Available data.
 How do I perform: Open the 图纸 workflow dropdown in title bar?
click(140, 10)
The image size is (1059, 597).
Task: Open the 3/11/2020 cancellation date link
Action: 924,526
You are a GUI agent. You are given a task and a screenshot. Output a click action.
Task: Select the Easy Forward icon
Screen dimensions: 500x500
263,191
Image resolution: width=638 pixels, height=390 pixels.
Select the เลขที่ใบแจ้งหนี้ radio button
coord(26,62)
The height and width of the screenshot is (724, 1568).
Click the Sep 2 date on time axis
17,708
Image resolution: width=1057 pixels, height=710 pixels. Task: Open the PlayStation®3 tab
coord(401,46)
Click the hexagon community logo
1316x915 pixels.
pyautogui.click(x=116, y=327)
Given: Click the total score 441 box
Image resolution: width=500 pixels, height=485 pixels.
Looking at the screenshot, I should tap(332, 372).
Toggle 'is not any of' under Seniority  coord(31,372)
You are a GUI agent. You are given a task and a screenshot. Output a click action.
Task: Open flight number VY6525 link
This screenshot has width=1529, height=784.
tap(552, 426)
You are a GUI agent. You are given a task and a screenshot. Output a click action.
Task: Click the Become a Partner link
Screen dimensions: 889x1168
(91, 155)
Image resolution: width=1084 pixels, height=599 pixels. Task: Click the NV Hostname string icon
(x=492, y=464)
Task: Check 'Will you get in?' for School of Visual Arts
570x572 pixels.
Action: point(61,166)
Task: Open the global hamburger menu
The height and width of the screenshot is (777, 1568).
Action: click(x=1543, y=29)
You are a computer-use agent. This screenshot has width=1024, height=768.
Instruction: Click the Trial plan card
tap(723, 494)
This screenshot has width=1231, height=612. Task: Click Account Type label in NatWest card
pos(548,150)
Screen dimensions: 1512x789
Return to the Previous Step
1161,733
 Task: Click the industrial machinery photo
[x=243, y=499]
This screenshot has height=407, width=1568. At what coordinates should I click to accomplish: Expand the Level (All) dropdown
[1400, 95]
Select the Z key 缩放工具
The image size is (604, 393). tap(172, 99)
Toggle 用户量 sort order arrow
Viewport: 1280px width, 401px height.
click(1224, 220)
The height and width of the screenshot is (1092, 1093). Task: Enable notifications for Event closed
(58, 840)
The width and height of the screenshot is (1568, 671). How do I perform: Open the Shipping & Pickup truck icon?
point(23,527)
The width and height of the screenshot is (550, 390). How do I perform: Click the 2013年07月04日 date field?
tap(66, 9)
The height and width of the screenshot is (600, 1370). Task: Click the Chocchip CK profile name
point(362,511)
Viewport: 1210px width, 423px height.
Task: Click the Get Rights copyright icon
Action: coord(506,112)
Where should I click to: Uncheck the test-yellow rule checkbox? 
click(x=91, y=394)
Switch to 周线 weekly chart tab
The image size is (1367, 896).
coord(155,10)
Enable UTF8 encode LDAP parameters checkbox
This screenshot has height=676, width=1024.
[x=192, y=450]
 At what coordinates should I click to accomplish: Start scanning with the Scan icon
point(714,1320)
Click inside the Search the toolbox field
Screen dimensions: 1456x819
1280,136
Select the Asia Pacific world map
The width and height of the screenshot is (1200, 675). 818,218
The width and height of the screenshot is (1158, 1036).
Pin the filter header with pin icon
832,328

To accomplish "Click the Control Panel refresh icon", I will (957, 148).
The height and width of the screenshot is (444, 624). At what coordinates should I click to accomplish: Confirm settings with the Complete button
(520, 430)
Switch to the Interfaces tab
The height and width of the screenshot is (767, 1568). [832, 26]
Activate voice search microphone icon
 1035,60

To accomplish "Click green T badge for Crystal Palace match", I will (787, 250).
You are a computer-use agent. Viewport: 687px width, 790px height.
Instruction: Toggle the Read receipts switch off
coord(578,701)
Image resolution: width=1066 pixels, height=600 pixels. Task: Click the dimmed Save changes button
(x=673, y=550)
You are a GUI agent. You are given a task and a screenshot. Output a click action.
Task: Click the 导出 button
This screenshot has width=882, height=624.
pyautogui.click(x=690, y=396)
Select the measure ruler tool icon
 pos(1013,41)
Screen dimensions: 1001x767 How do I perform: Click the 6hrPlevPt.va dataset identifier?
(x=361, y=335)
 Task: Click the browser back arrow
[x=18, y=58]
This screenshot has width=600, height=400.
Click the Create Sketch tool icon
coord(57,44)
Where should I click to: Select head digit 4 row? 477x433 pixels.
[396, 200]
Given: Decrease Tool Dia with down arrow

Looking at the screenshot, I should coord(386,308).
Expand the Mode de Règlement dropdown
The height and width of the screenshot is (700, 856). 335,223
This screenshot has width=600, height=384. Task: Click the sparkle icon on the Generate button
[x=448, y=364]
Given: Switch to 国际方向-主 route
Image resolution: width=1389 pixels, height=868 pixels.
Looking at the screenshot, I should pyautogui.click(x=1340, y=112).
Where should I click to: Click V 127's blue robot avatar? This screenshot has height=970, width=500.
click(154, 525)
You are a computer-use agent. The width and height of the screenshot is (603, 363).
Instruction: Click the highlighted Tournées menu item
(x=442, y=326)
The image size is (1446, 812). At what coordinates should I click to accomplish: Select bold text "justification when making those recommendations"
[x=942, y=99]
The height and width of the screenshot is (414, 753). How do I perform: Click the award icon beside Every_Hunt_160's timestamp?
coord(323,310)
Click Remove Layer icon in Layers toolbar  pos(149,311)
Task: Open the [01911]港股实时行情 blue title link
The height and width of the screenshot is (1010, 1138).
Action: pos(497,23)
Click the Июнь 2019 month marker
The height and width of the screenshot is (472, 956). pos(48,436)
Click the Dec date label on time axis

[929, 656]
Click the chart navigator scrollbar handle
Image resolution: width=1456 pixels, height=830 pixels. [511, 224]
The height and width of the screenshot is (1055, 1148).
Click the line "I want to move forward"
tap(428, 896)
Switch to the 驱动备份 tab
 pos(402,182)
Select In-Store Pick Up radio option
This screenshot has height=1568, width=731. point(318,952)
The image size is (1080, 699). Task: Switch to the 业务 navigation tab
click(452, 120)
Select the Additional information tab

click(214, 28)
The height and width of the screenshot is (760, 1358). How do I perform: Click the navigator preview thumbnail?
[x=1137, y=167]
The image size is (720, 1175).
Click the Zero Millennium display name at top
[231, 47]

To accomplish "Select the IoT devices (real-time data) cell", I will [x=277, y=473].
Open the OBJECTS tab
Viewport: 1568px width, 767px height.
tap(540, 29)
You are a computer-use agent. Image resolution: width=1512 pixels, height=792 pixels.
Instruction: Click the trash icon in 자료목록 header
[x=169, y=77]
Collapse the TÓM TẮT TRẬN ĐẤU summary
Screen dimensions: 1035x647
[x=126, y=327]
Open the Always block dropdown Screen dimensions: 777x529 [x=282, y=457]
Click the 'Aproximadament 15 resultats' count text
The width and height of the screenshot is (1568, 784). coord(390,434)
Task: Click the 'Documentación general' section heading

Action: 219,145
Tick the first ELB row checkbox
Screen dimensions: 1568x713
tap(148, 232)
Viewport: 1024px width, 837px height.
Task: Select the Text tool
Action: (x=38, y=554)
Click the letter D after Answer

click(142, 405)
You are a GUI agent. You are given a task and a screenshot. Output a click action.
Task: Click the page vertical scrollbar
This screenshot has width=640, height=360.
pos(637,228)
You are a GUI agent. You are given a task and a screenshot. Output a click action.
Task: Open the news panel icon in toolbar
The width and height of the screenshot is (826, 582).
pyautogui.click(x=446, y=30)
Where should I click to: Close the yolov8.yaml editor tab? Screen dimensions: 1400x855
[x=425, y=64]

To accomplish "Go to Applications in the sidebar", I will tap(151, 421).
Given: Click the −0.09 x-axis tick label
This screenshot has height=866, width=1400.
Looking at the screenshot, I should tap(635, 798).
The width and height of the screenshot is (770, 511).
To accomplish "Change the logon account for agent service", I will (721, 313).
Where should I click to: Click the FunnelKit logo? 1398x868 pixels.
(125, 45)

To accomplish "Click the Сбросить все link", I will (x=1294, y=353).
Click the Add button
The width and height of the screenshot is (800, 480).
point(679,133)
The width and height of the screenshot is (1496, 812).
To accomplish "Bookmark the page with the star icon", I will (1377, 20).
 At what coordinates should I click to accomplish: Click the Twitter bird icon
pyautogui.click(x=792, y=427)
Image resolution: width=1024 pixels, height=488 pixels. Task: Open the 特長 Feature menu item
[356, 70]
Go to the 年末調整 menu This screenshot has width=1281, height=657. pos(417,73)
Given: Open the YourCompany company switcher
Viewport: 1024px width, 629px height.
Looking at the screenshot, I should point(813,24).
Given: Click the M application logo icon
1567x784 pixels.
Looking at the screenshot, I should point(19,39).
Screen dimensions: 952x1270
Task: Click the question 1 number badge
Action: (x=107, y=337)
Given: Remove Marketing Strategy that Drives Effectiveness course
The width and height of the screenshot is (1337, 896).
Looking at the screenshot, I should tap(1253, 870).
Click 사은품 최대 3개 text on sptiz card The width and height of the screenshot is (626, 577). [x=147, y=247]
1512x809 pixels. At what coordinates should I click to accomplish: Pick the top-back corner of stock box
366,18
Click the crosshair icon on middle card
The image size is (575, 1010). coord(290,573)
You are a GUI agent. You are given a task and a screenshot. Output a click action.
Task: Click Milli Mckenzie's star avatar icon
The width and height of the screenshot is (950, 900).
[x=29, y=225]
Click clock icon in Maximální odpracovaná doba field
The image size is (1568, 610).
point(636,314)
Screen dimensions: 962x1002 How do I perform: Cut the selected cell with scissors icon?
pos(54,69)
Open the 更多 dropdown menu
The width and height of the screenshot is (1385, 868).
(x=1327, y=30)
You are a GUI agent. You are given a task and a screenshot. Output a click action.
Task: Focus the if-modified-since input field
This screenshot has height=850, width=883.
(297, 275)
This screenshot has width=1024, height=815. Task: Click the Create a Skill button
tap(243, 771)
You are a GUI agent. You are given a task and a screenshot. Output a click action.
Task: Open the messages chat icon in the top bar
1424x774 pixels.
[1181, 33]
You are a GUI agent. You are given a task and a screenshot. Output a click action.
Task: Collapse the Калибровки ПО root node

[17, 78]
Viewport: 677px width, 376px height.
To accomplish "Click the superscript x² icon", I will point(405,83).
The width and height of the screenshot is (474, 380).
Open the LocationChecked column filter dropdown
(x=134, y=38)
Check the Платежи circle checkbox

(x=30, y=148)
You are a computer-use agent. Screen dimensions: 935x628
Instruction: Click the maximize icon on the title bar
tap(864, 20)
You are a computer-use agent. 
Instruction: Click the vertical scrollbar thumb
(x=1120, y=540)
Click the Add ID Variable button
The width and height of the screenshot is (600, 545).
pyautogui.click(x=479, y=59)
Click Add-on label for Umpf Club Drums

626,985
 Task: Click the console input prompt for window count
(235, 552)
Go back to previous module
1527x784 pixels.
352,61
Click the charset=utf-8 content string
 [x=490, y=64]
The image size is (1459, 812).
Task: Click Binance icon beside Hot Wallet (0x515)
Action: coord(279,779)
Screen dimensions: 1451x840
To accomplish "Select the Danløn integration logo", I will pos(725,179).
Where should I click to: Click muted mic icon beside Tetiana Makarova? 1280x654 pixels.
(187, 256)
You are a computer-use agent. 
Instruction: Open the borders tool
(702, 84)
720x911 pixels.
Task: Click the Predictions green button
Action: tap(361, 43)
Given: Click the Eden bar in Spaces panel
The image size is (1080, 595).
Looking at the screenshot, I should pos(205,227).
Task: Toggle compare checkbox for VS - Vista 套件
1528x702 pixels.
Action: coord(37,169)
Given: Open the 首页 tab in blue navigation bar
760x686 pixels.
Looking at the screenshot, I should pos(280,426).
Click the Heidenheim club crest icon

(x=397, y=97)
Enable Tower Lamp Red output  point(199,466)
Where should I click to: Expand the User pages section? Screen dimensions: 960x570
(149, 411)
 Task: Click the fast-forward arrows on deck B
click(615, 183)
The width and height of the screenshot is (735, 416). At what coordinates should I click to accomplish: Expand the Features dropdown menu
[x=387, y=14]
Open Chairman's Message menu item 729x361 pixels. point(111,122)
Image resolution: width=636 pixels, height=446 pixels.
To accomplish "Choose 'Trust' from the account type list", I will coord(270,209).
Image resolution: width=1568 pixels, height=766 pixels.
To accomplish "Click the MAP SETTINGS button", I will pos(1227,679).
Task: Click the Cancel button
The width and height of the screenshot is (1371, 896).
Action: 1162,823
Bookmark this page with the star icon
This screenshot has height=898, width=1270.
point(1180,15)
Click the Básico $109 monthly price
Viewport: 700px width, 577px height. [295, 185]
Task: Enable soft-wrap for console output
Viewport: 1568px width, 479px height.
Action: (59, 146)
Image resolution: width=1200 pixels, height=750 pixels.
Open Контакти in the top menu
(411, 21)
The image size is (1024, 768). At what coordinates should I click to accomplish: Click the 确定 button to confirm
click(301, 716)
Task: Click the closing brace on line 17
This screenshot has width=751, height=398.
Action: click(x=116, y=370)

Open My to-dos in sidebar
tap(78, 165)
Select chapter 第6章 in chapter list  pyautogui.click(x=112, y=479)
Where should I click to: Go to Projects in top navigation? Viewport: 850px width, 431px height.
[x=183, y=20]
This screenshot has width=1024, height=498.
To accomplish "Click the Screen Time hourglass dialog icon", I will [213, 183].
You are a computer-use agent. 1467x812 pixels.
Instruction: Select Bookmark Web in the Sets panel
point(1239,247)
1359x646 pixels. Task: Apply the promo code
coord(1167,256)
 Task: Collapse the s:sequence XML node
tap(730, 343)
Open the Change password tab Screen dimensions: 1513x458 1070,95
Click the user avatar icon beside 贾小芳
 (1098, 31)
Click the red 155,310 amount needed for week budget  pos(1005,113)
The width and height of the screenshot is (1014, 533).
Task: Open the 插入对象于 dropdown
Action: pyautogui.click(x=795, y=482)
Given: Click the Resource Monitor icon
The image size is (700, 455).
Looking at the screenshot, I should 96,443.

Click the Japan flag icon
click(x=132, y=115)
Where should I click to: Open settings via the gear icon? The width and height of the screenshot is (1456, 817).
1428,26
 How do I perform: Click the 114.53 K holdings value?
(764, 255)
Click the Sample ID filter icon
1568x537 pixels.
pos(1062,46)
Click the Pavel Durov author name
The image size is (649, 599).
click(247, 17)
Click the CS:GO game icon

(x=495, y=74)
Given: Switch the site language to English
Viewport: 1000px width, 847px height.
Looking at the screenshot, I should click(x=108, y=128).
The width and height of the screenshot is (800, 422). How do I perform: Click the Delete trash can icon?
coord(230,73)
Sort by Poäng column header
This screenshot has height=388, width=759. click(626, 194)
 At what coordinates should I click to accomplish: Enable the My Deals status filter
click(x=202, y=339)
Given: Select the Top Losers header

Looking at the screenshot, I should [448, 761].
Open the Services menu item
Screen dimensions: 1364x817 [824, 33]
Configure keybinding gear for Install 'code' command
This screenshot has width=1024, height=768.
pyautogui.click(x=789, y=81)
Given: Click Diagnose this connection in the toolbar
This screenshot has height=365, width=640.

Job. Rewrite the lines starting at the one containing "You are a computer-use agent. The" and ending at the one containing "Click Remove Layer", switching "screenshot" to "capture" and leaving everything else unchanged.

Written answer.
You are a computer-use agent. The width and height of the capture is (603, 363).
Instruction: Click the highlighted Tournées menu item
(x=442, y=326)
The image size is (1446, 812). At what coordinates should I click to accomplish: Select bold text "justification when making those recommendations"
[x=942, y=99]
The height and width of the capture is (414, 753). How do I perform: Click the award icon beside Every_Hunt_160's timestamp?
coord(323,310)
Click Remove Layer icon in Layers toolbar  pos(149,311)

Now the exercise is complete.